§ **EXERCISE OBJECTIVE**:
A partial copy is required: transcribe exactly the lines from the one containing "Task: Create a post as Justin Welsh" through the last line below, without any pictures.

§ **RECORDS PROVIDED**:

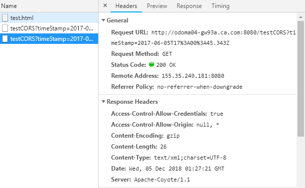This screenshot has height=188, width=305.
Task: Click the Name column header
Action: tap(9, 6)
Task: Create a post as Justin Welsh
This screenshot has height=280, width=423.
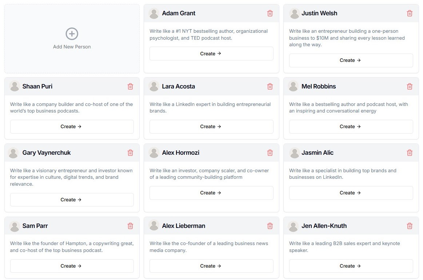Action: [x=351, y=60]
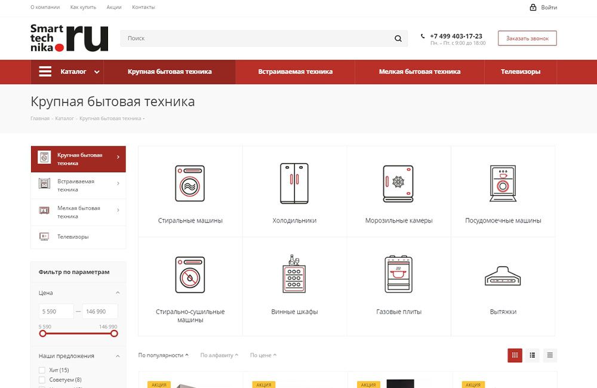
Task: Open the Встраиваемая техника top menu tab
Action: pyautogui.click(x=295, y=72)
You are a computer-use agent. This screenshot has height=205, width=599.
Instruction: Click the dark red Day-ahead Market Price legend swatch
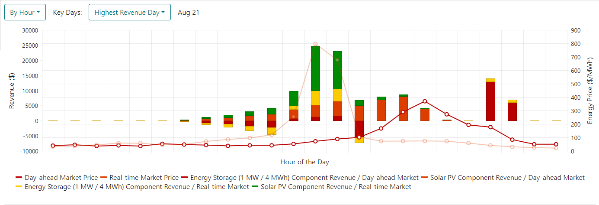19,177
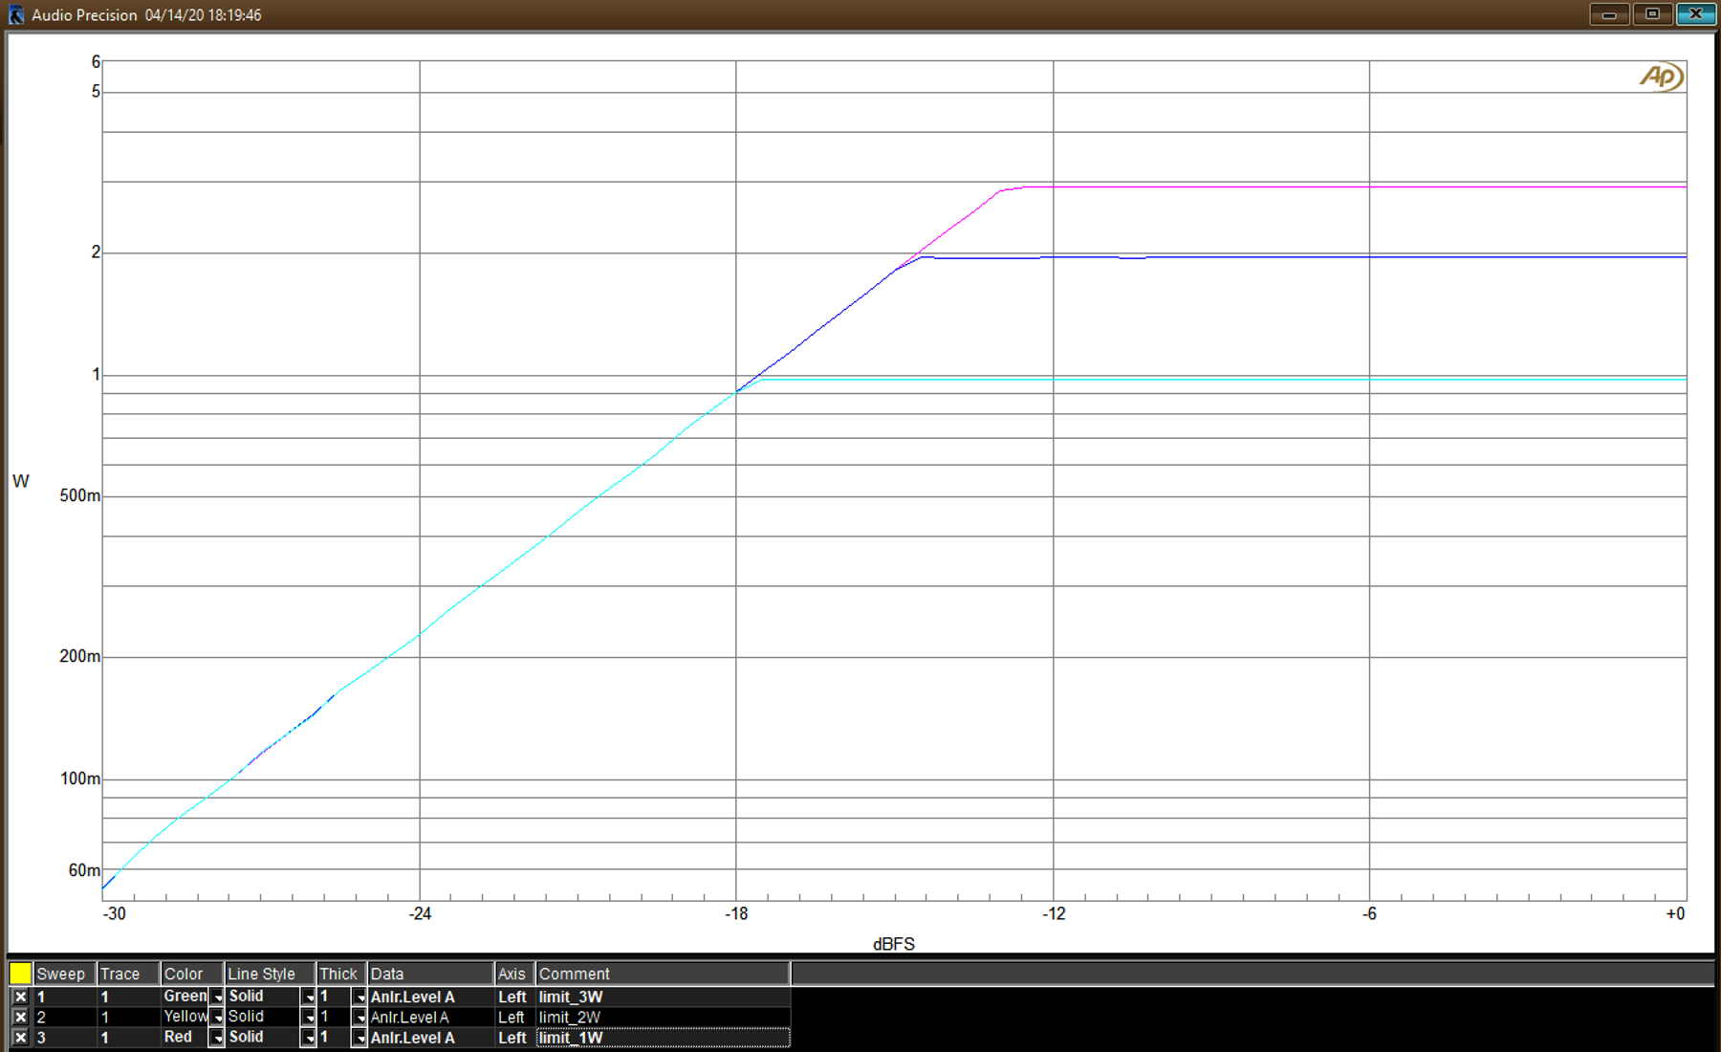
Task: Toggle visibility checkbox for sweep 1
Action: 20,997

§ **RESULT**:
Task: Create a post as Justin Welsh
This screenshot has height=280, width=423.
Action: [x=351, y=60]
Task: Open the Встраиваемая техника top menu tab
Action: pyautogui.click(x=295, y=72)
You are a computer-use agent. This screenshot has height=205, width=599.
Instruction: Click the dark red Day-ahead Market Price legend swatch
19,177
Task: Toggle visibility checkbox for sweep 1
Action: 20,997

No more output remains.